Pointing data for screenshots:
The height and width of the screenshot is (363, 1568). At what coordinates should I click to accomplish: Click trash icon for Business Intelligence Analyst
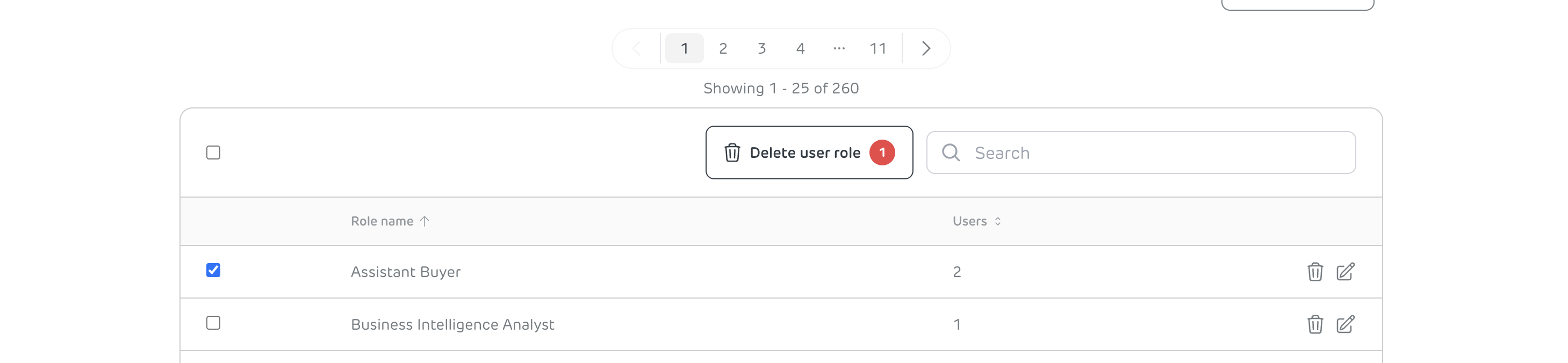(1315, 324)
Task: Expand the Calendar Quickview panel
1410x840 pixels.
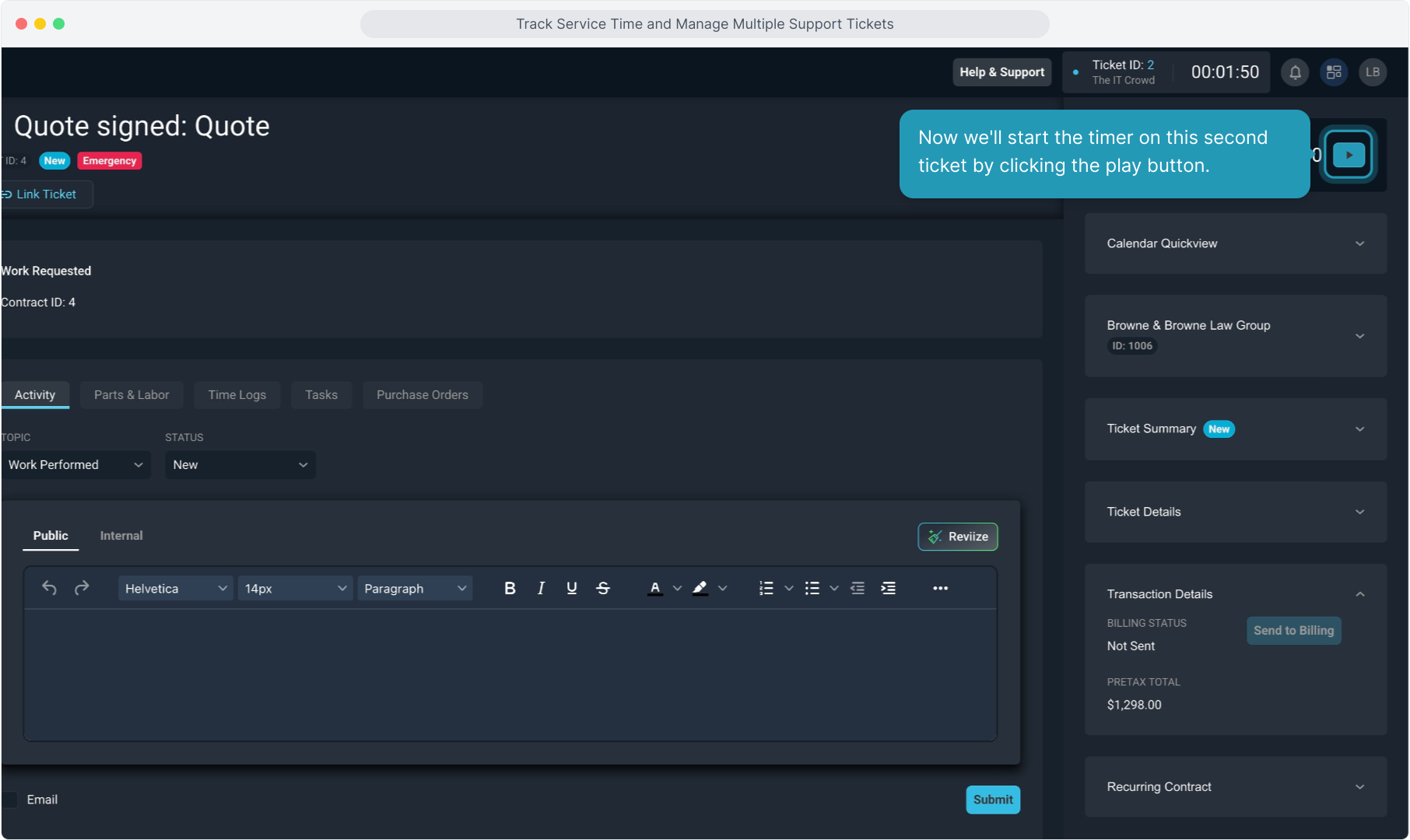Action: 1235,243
...
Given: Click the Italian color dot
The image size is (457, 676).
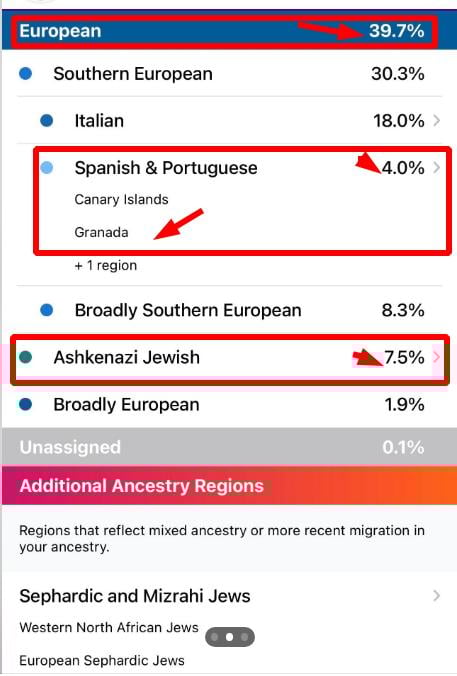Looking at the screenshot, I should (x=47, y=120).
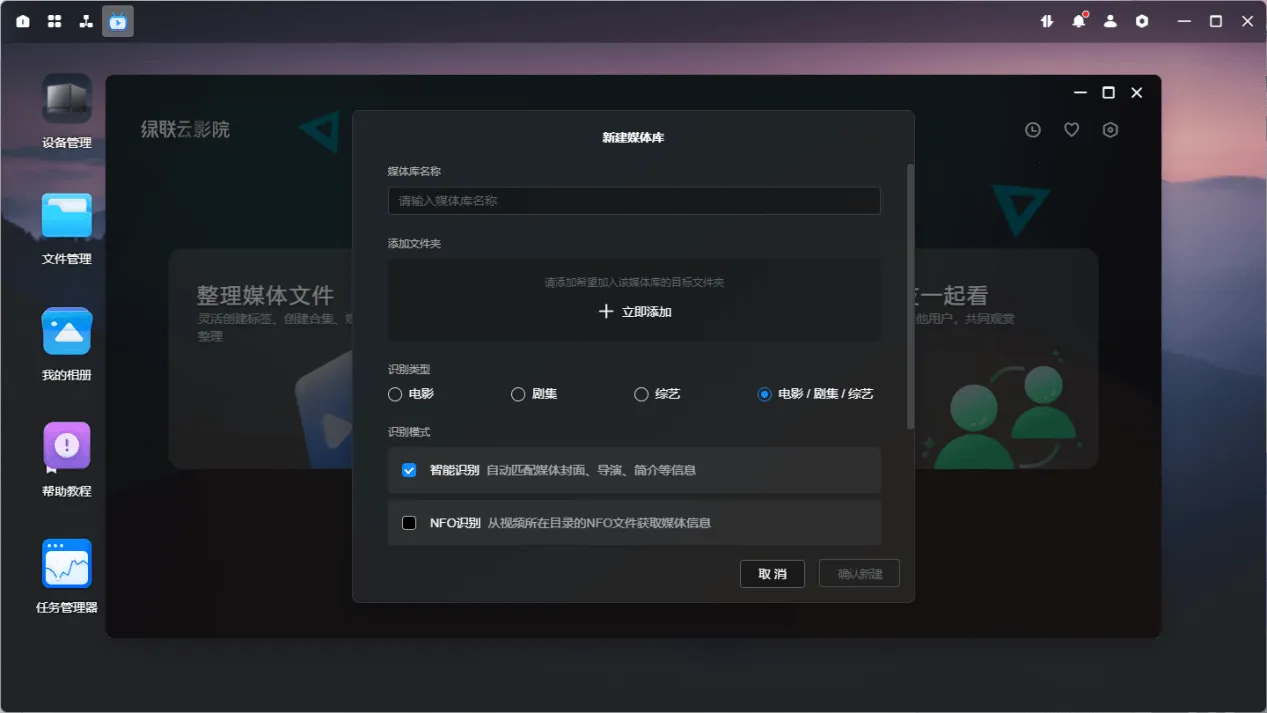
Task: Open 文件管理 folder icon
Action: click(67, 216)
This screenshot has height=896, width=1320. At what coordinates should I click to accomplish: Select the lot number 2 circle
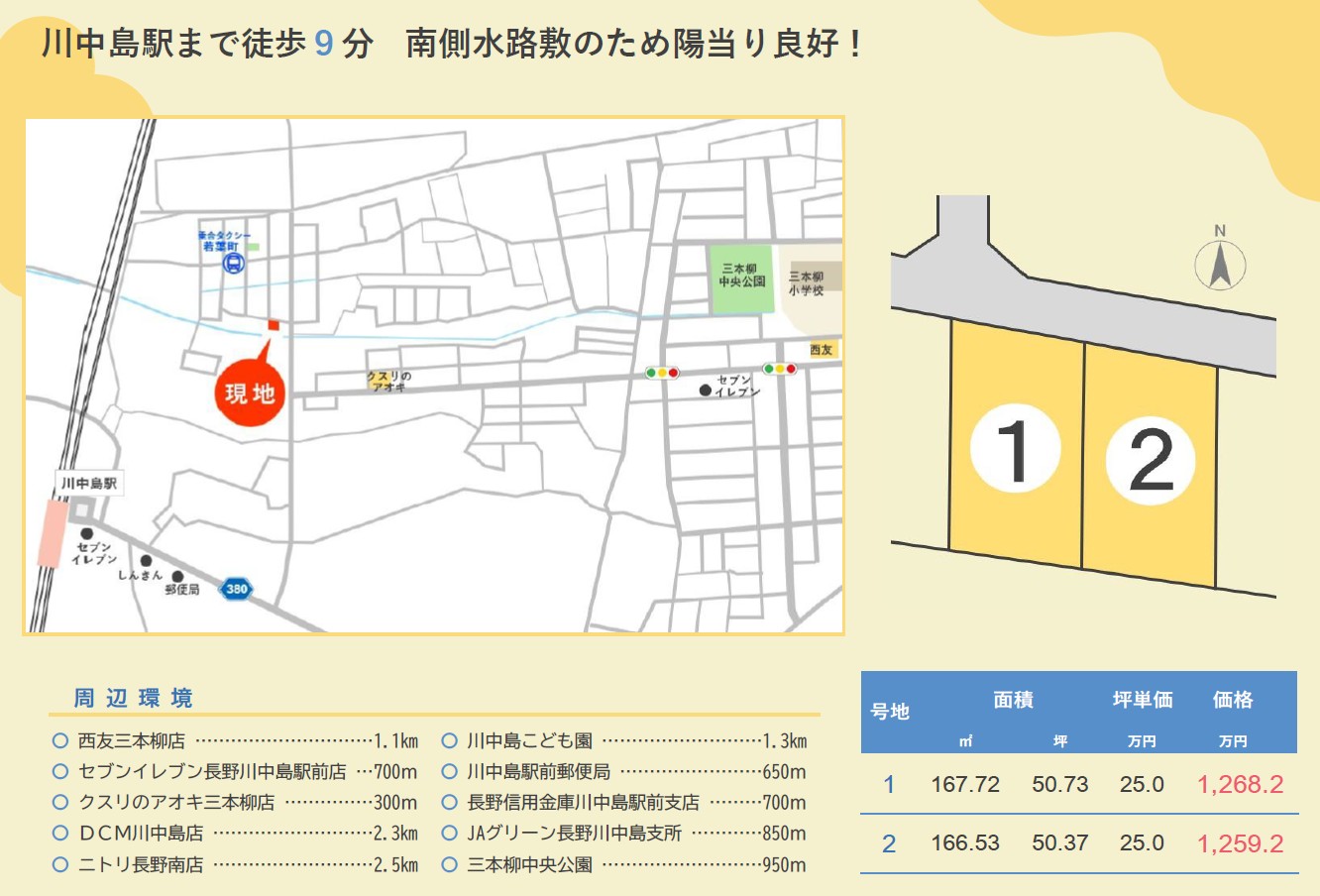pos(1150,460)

= WHAT TO WORK ON =
Rewrite the material between the lines holding "This screenshot has" and "pos(1150,460)", inclusive, adding 70 to every coordinate in the answers. Leave the pictures out.

= EXERCISE ANSWER =
This screenshot has height=896, width=1320. At what coordinates should I click to accomplish: Select the lot number 2 circle
pos(1220,530)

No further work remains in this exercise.